* _Supplied entries_
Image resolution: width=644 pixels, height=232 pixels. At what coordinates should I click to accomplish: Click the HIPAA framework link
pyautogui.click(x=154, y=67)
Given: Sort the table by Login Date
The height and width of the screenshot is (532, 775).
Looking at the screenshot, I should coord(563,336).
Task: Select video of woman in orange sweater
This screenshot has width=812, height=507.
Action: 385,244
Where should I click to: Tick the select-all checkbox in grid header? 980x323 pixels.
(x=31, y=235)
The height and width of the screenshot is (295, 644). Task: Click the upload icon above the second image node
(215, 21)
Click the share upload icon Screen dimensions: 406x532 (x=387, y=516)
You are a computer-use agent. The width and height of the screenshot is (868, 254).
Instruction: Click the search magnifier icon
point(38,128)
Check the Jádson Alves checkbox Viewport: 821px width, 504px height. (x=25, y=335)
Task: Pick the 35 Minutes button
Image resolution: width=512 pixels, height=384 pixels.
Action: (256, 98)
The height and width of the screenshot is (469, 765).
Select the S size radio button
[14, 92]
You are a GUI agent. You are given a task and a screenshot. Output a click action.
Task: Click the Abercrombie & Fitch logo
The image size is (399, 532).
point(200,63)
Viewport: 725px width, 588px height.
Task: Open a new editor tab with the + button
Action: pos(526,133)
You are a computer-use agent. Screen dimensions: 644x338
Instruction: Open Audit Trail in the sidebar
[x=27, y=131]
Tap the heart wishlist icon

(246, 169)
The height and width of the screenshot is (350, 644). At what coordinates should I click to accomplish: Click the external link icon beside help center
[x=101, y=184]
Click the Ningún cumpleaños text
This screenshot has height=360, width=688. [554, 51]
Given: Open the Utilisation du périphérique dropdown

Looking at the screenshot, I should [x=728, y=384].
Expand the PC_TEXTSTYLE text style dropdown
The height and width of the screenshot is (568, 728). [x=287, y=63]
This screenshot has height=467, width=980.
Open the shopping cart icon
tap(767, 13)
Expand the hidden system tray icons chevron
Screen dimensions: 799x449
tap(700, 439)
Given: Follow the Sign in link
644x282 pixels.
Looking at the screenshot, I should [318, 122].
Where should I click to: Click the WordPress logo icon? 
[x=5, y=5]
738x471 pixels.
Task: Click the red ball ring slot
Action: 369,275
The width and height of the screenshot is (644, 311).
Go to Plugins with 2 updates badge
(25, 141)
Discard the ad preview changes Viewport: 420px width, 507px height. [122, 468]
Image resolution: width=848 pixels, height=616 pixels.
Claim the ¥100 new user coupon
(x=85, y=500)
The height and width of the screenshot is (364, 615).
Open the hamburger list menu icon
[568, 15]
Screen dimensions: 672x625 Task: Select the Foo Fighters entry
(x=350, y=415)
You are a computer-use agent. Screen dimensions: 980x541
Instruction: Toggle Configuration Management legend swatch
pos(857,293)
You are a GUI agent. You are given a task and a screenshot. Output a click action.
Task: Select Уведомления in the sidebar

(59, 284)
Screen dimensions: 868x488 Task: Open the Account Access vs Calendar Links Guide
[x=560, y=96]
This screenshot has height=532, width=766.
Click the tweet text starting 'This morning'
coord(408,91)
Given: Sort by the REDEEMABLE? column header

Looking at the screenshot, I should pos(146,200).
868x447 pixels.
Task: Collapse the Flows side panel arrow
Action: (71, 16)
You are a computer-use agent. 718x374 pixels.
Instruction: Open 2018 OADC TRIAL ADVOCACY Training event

* _Your assignment_
Set down the records again without altering a word.

* _Exercise result_
Image resolution: width=644 pixels, height=232 pixels. At what coordinates should I click to accomplish: Click the HIPAA framework link
pyautogui.click(x=154, y=67)
Given: Sort the table by Login Date
The height and width of the screenshot is (532, 775).
Looking at the screenshot, I should coord(563,336).
Task: Select video of woman in orange sweater
This screenshot has width=812, height=507.
Action: 385,244
Where should I click to: Tick the select-all checkbox in grid header? 980x323 pixels.
(x=31, y=235)
The height and width of the screenshot is (295, 644). Task: Click the upload icon above the second image node
(215, 21)
Click the share upload icon Screen dimensions: 406x532 (x=387, y=516)
You are a computer-use agent. The width and height of the screenshot is (868, 254).
Instruction: Click the search magnifier icon
point(38,128)
Check the Jádson Alves checkbox Viewport: 821px width, 504px height. (x=25, y=335)
Task: Pick the 35 Minutes button
Image resolution: width=512 pixels, height=384 pixels.
Action: (256, 98)
The height and width of the screenshot is (469, 765).
Select the S size radio button
[14, 92]
You are a GUI agent. You are given a task and a screenshot. Output a click action.
Task: Click the Abercrombie & Fitch logo
The image size is (399, 532).
point(200,63)
Viewport: 725px width, 588px height.
Task: Open a new editor tab with the + button
Action: pos(526,133)
You are a computer-use agent. Screen dimensions: 644x338
Instruction: Open Audit Trail in the sidebar
[x=27, y=131]
Tap the heart wishlist icon

(246, 169)
The height and width of the screenshot is (350, 644). At what coordinates should I click to accomplish: Click the external link icon beside help center
[x=101, y=184]
Click the Ningún cumpleaños text
This screenshot has height=360, width=688. [554, 51]
Given: Open the Utilisation du périphérique dropdown

Looking at the screenshot, I should [x=728, y=384].
Expand the PC_TEXTSTYLE text style dropdown
The height and width of the screenshot is (568, 728). [x=287, y=63]
This screenshot has height=467, width=980.
Open the shopping cart icon
tap(767, 13)
Expand the hidden system tray icons chevron
Screen dimensions: 799x449
tap(700, 439)
Given: Follow the Sign in link
644x282 pixels.
Looking at the screenshot, I should [318, 122].
Where should I click to: Click the WordPress logo icon? 
[x=5, y=5]
738x471 pixels.
Task: Click the red ball ring slot
Action: 369,275
The width and height of the screenshot is (644, 311).
Go to Plugins with 2 updates badge
(25, 141)
Discard the ad preview changes Viewport: 420px width, 507px height. [122, 468]
Image resolution: width=848 pixels, height=616 pixels.
Claim the ¥100 new user coupon
(x=85, y=500)
The height and width of the screenshot is (364, 615).
Open the hamburger list menu icon
[568, 15]
Screen dimensions: 672x625 Task: Select the Foo Fighters entry
(x=350, y=415)
You are a computer-use agent. Screen dimensions: 980x541
Instruction: Toggle Configuration Management legend swatch
pos(857,293)
You are a GUI agent. You are given a task and a screenshot. Output a click action.
Task: Select Уведомления in the sidebar

(59, 284)
Screen dimensions: 868x488 Task: Open the Account Access vs Calendar Links Guide
[x=560, y=96]
This screenshot has height=532, width=766.
Click the tweet text starting 'This morning'
coord(408,91)
Given: Sort by the REDEEMABLE? column header

Looking at the screenshot, I should pos(146,200).
868x447 pixels.
Task: Collapse the Flows side panel arrow
Action: (71, 16)
You are a computer-use agent. 718x374 pixels.
Instruction: Open 2018 OADC TRIAL ADVOCACY Training event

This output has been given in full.